Studio album by the Red Jumpsuit Apparatus
- Released: August 30, 2011
- Recorded: November–December 2010
- Genre: Post-hardcore; alternative rock;
- Length: 40:19
- Label: Collective; Universal;
- Producer: John Feldmann

The Red Jumpsuit Apparatus chronology
| Lonely Road (2009) | Am I the Enemy (2011) | 4 (2014) |

Singles from Am I the Enemy
- "Reap" Released: March 24, 2011; "Am I the Enemy" Released: August 16, 2011;

= Am I the Enemy =

Am I the Enemy is the third album by the American rock band the Red Jumpsuit Apparatus.

==Composition and recording==
The album marks a return to the aggressive post-hardcore sound of their first album Don't You Fake It as opposed to the polished hard rock featured on Lonely Road. The album saw the band working with the punk producer John Feldmann, who had previously worked with such bands as Escape the Fate, Story of the Year, the Used and Saosin. Feldmann also mixed the album, and arranged and co-wrote all the songs on the album along with vocalist Ronnie Winter.

"Choke" previously appeared on the band's 2010 The Hell or High Water EP and was released as that EP's lead single.

==Release==
The lead single, "Reap", was released to radio stations on March 24, 2011, and later released on iTunes on April 26. Two other tracks from the album, "Salvation" and "Fall from Grace", were released on YouTube on May 24. "Dive Too Deep", the second single off the album, and "Dreams" were released through grammy.com and Rolling Stone magazine, respectively, on July 27. July 31 saw the premiere of another song, "Where Are the Heroes?", on Alternative Addiction magazine. Another song, "Don't Lose Hope", was streamed on AOL's music blog on August 8. The album went up for pre-order on iTunes on August 10.

The song "Wake Me Up" was streamed on the Alternative Press website on August 14. "Am I the Enemy" was released to radio on August 16, 2011. It was released on August 30, 2011.

==Track listing==
All lyrics written by Ronnie Winter. All music written by Ronnie Winter and John Feldmann, except where noted.

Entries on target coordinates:
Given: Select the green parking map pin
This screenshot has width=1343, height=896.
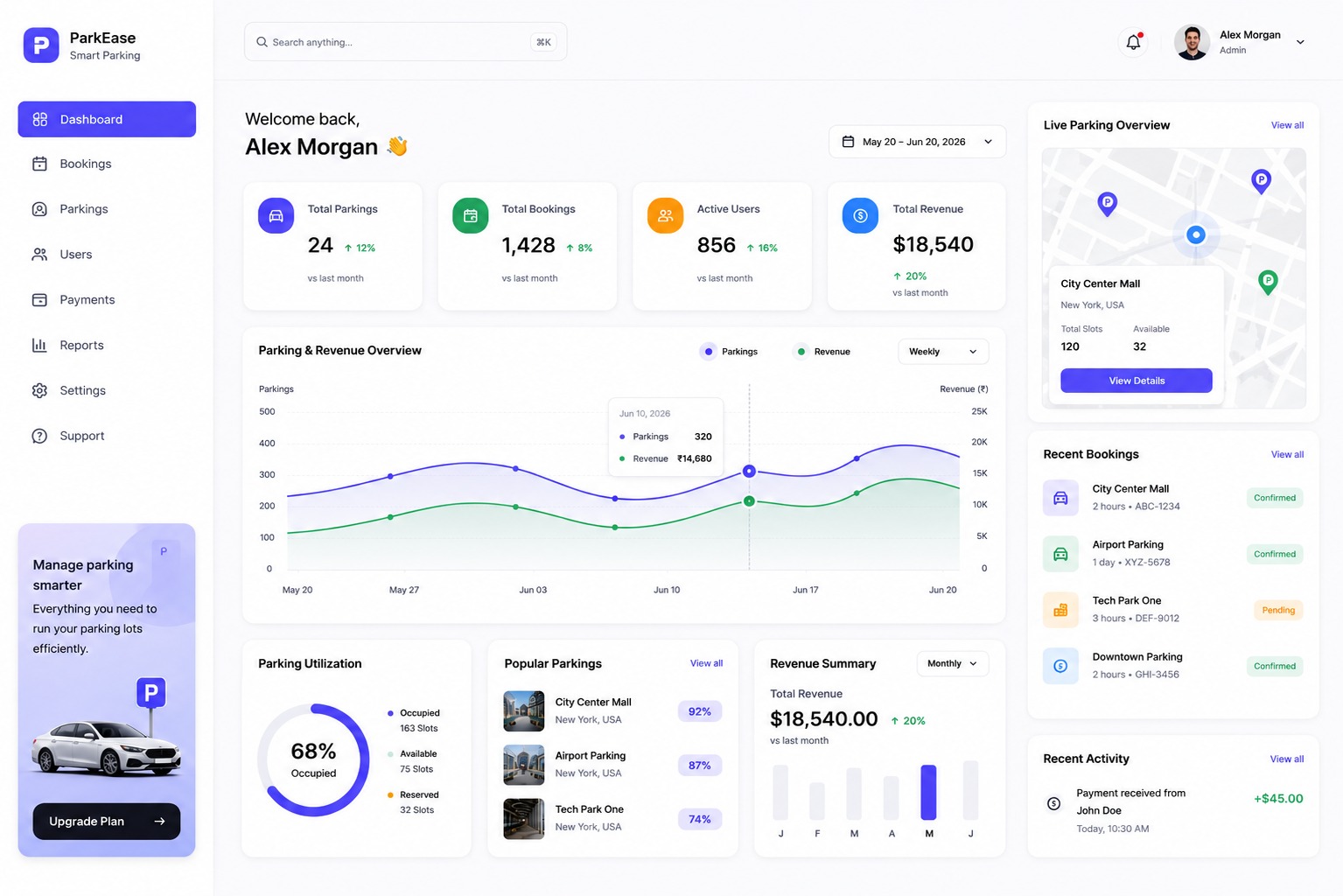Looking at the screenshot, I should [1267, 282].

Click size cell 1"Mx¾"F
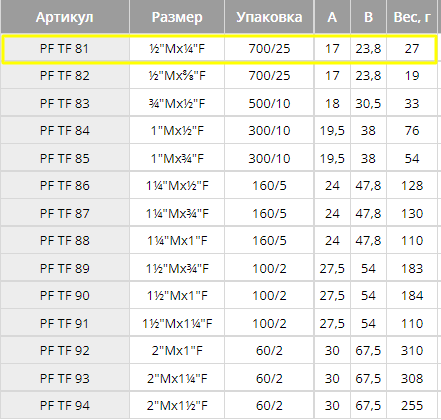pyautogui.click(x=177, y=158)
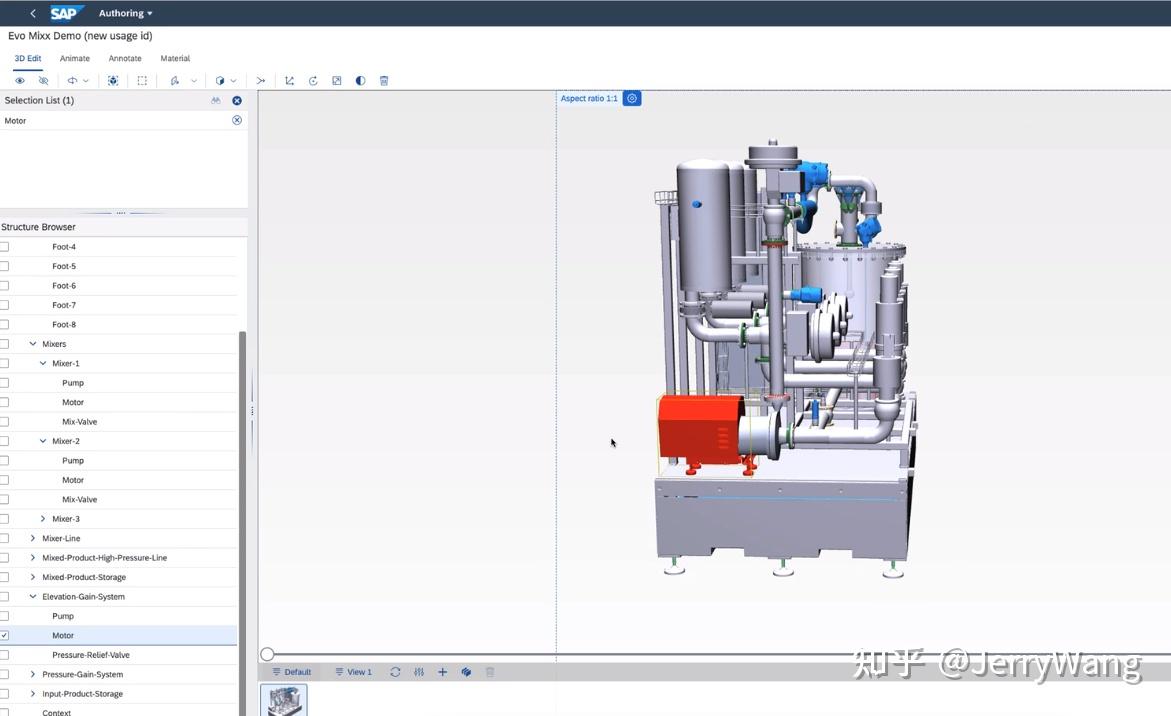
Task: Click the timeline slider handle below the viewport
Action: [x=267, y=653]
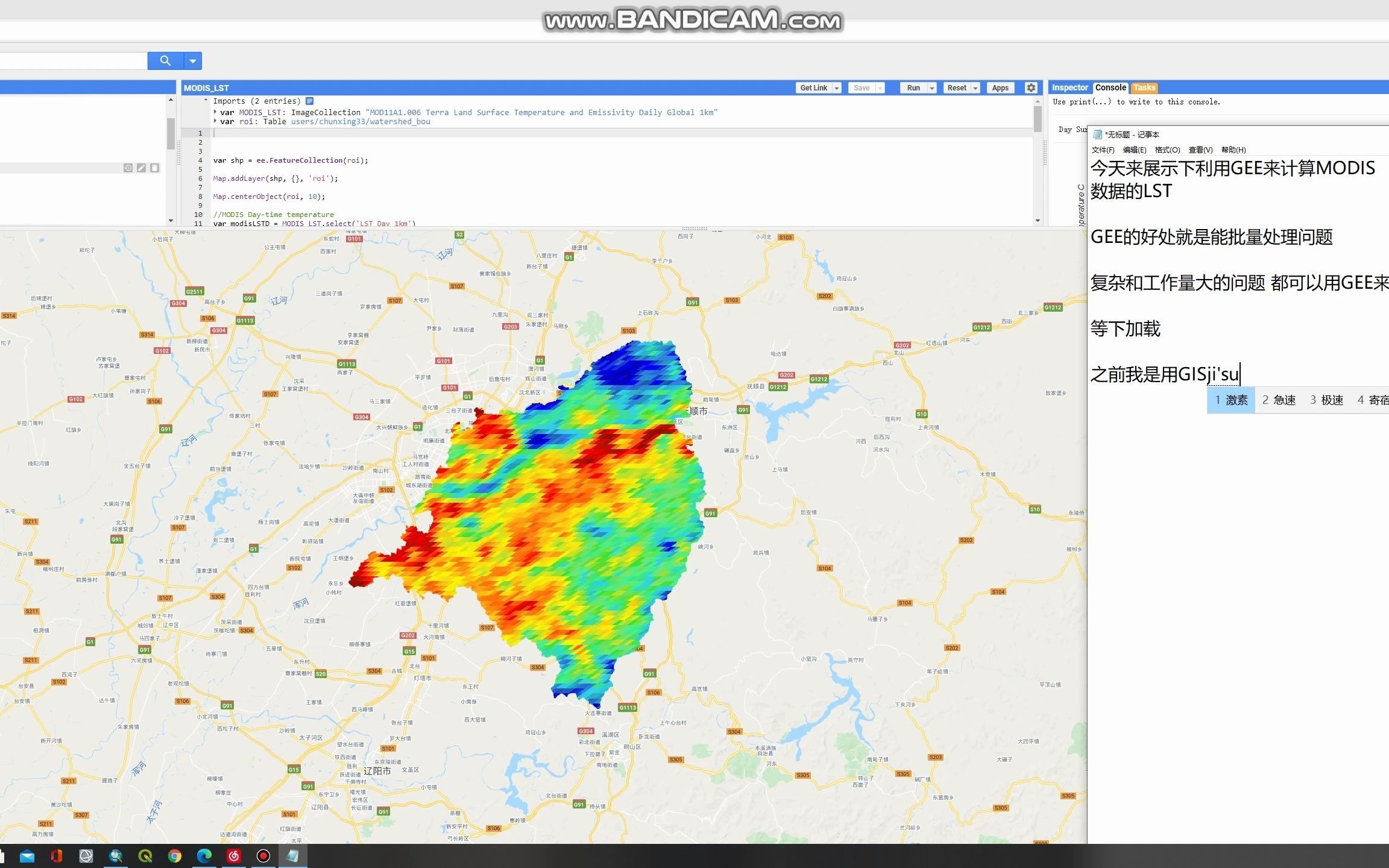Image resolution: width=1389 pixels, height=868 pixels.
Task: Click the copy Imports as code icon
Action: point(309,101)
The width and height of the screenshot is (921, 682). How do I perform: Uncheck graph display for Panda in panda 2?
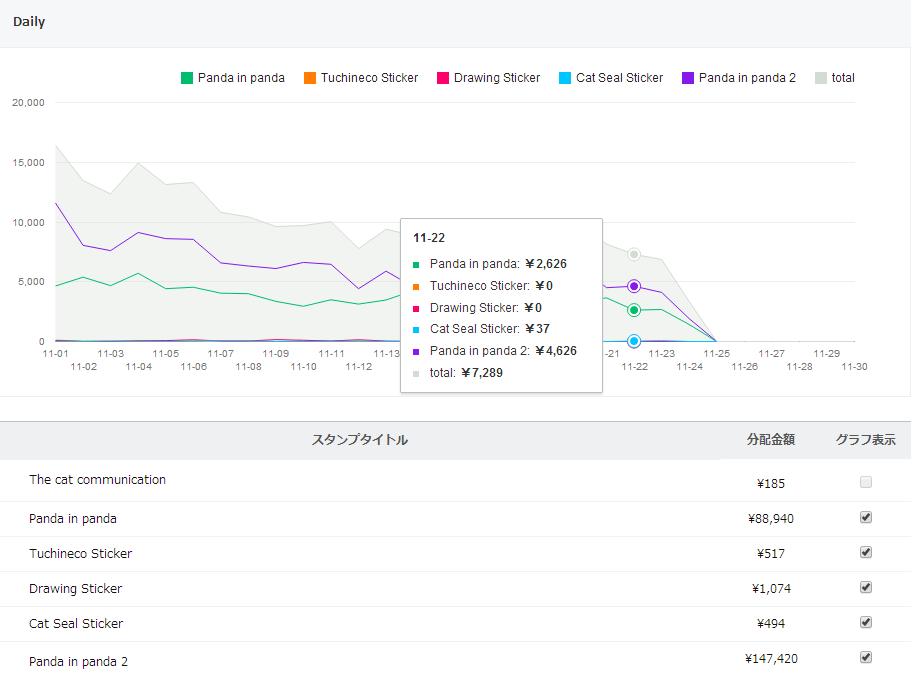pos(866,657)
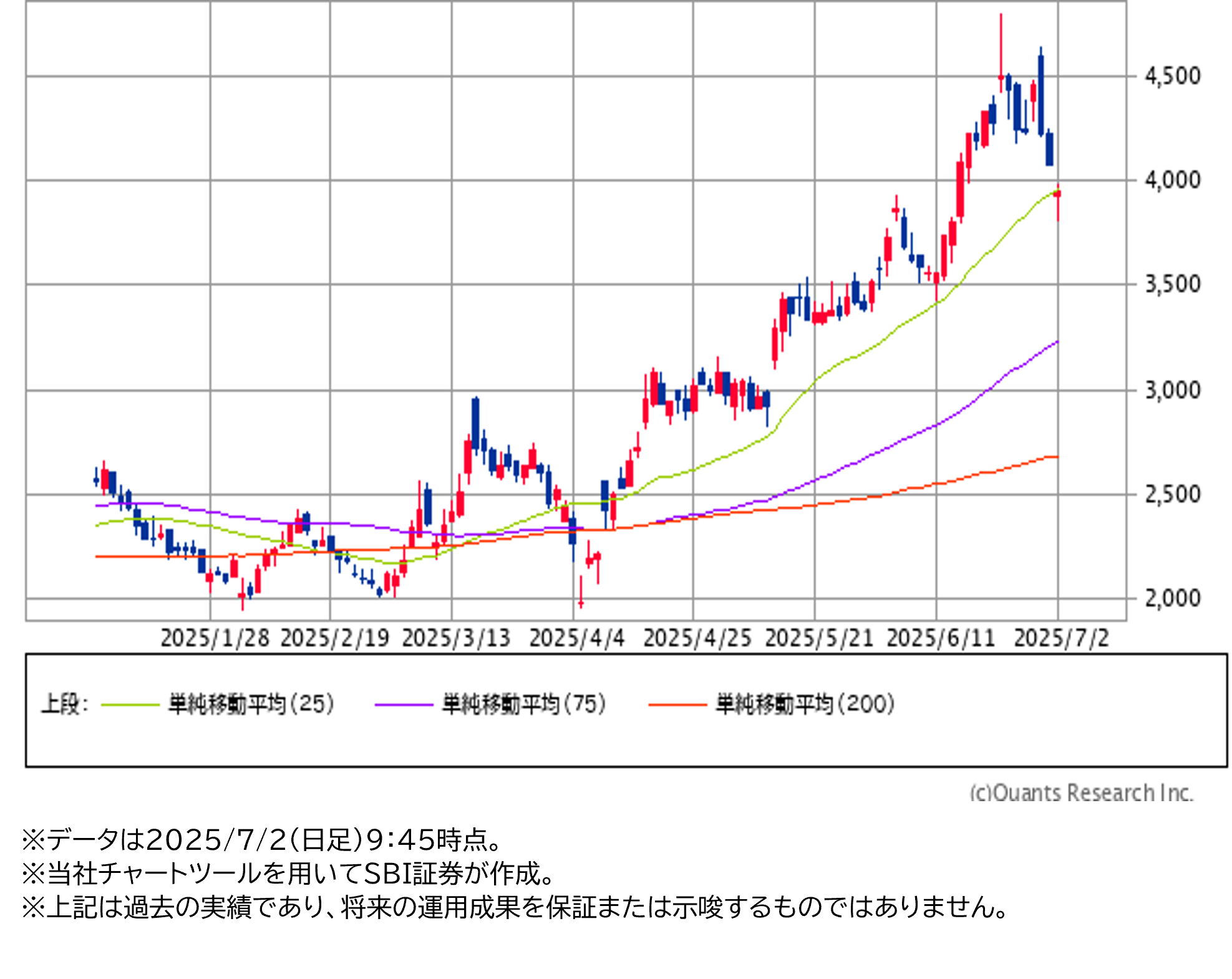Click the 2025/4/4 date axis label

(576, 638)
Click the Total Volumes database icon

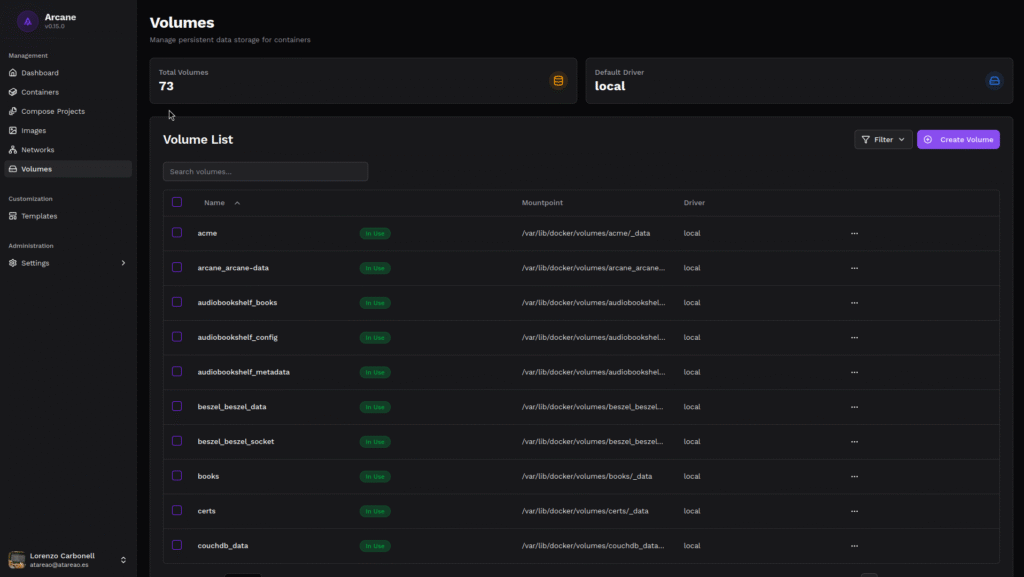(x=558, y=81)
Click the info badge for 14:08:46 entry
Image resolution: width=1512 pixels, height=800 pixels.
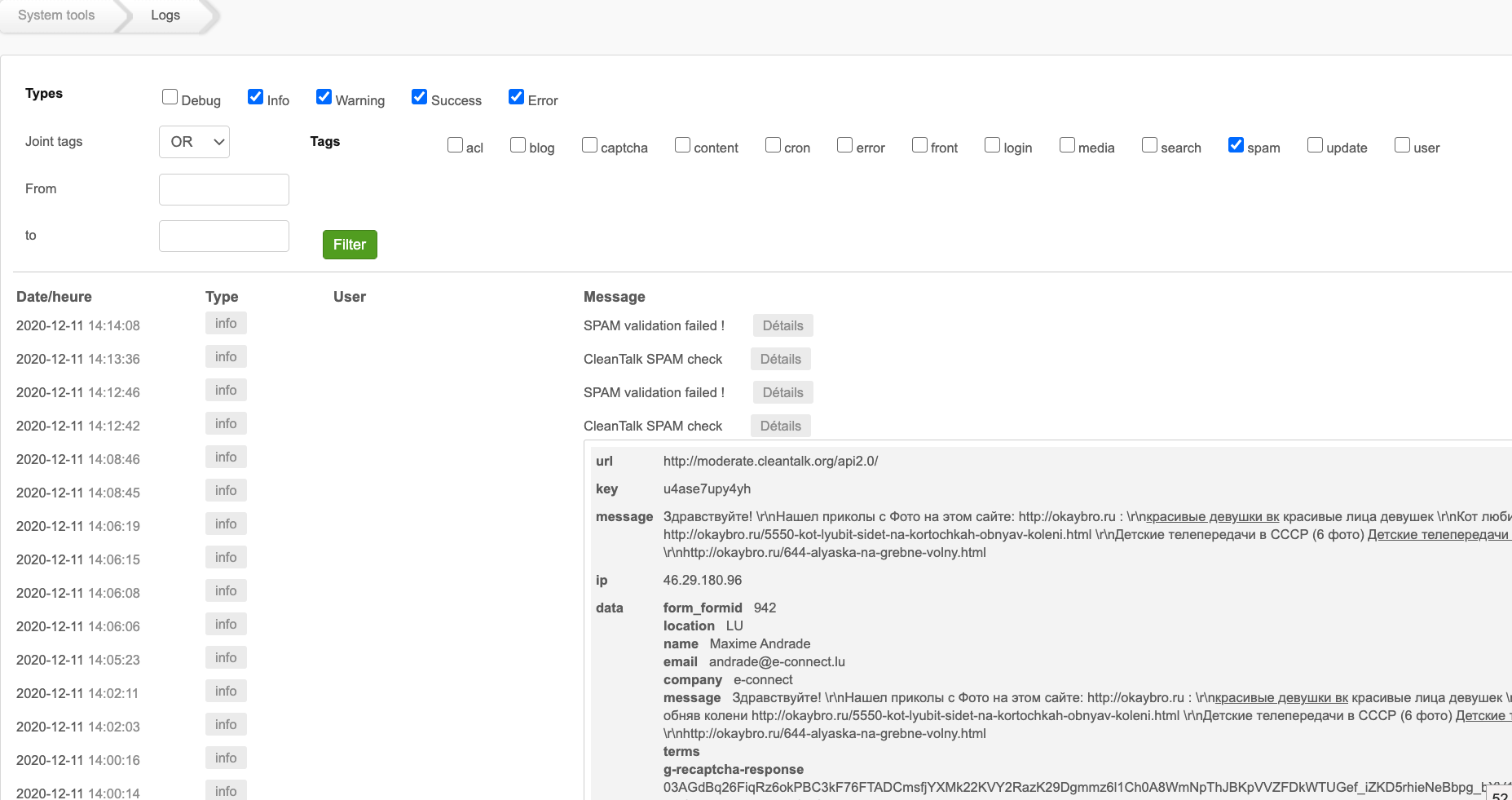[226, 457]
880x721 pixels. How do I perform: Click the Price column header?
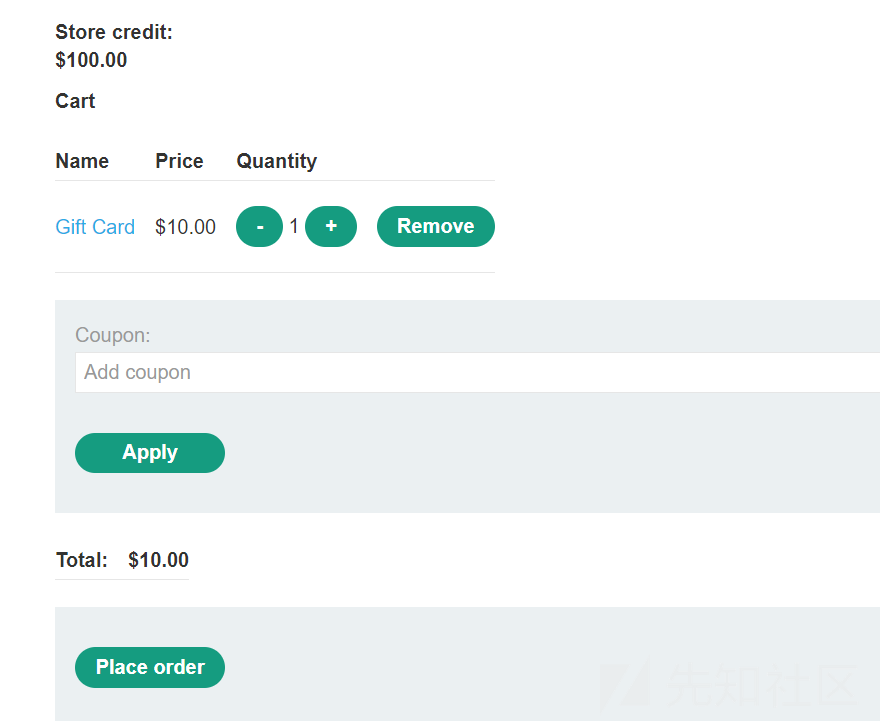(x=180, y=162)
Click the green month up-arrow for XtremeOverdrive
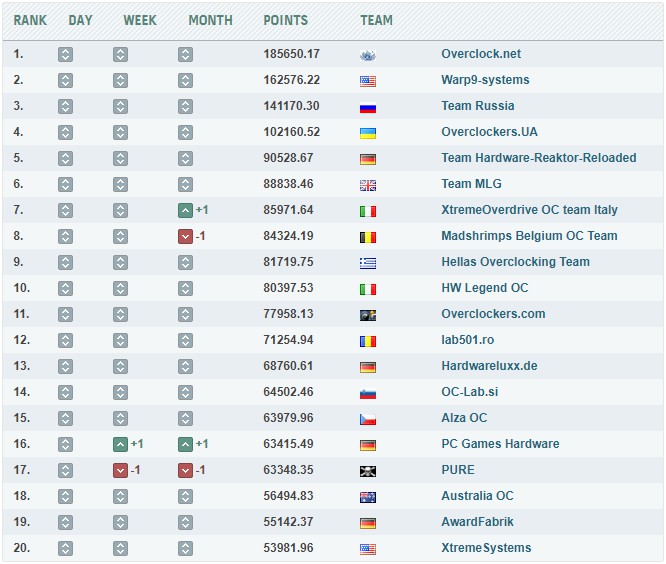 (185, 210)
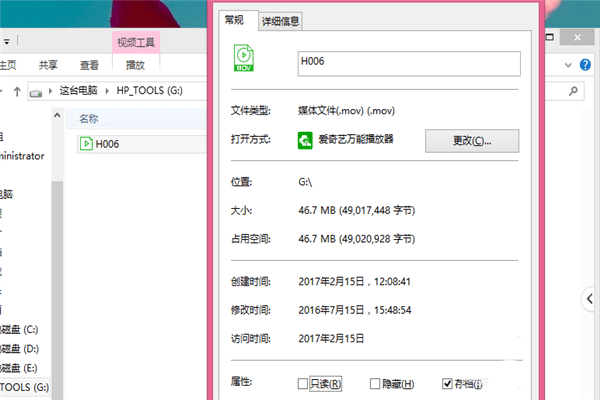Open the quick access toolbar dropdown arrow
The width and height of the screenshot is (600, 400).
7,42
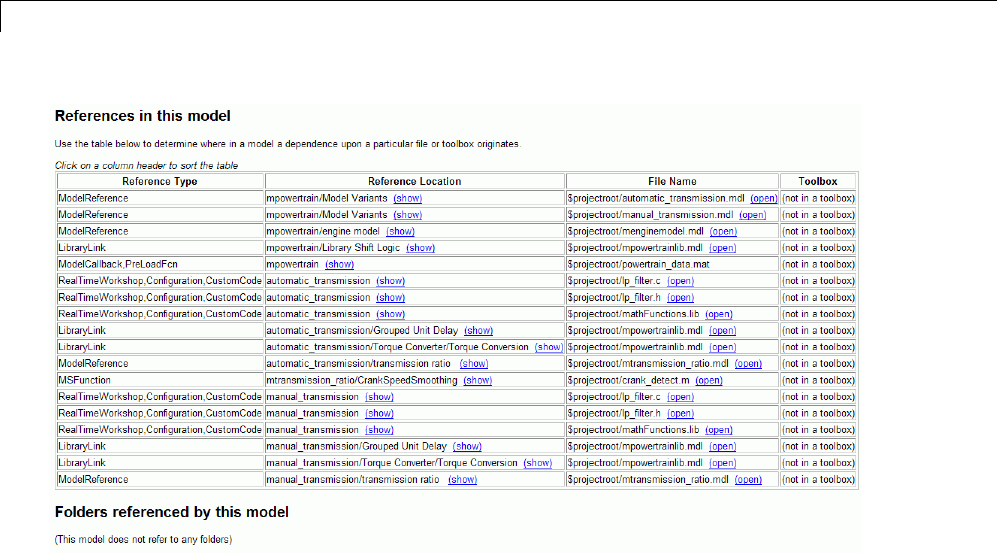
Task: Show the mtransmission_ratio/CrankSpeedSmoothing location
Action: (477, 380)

Work instructions: Reproduce verbatim the portion of the album article that runs from "Am I the Enemy is" up to and including "vocalist Ronnie Winter.".

The completed task:
Am I the Enemy is the third album by the American rock band the Red Jumpsuit Apparatus.

==Composition and recording==
The album marks a return to the aggressive post-hardcore sound of their first album Don't You Fake It as opposed to the polished hard rock featured on Lonely Road. The album saw the band working with the punk producer John Feldmann, who had previously worked with such bands as Escape the Fate, Story of the Year, the Used and Saosin. Feldmann also mixed the album, and arranged and co-wrote all the songs on the album along with vocalist Ronnie Winter.